KARACHI: Backed by expansion in digital payment infrastructure as well as the emergence of new payment aggregators, mobile banking, Internet banking and e-commerce transactions more than doubled in Pakistan during the third quarter of the current fiscal year compared to the same period last year, the central bank said on Monday. 

The bank said the performance indicated strong growth in the ecosystem of digital financial transactions in the country. 

“The volume of mobile banking transactions reached 51.7 million, up 144 percent, valuing at Rs1.3 trillion, up 178 percent, compared to 21.2 million transactions valuing Rs 467.5 billion in the same quarter, last year,” the State Bank of Pakistan (SBP) said in its Quarterly Payment System Review (QPSR) for the third quarter, January–March 2021, of fiscal year 2020-21. 

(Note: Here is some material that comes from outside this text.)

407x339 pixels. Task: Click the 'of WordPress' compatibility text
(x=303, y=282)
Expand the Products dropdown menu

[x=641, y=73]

‘During Q3FY21, bank customers performed 309.5 million e-banking transactions, valuing Rs22.5 trillion and registering growth rates of 31 percent by volume and 29 percent by value over the same quarter last year,” the central bank said, adding: “Most of the uptake in e-banking transactions was seen in Internet banking and mobile banking transactions.”

“Expansion in digital payment infrastructure as well as emergence of new payment aggregators have also played their role in this growth,” the bank said. 

The number of Internet and mobile banking users has also been increasing significantly, up 30.5 percent and 20.3 percent respectively during Q3FY21, compared to the same period last year, according to SBP. 

The volume of mobile banking transactions reached 51.7 million, (up 144 percent) valuing Rs1.3 trillion (up 178 percent), compared to 21.2 million transactions valuing 467.5 billion in the same quarter last year, SBP data said.

The number of registered mobile phone banking users reached 9.8 million, showing an increase of 20 percent from the same period last year. Similarly, 24.5 million Internet banking transactions valuing Rs1.5 trillion were recorded during this period compared to Rs 0.75 trillion in the same quarter last year, registering a growth of 74 percent by volume and 109 percent by value. 

In response to SBP’s measures to incentivize the installation of Point of Sale (POS) machines to facilitate digital payments through debit or credit cards, the number of POS machines has shown a substantial growth of 37 percent when compared with the same period last year. 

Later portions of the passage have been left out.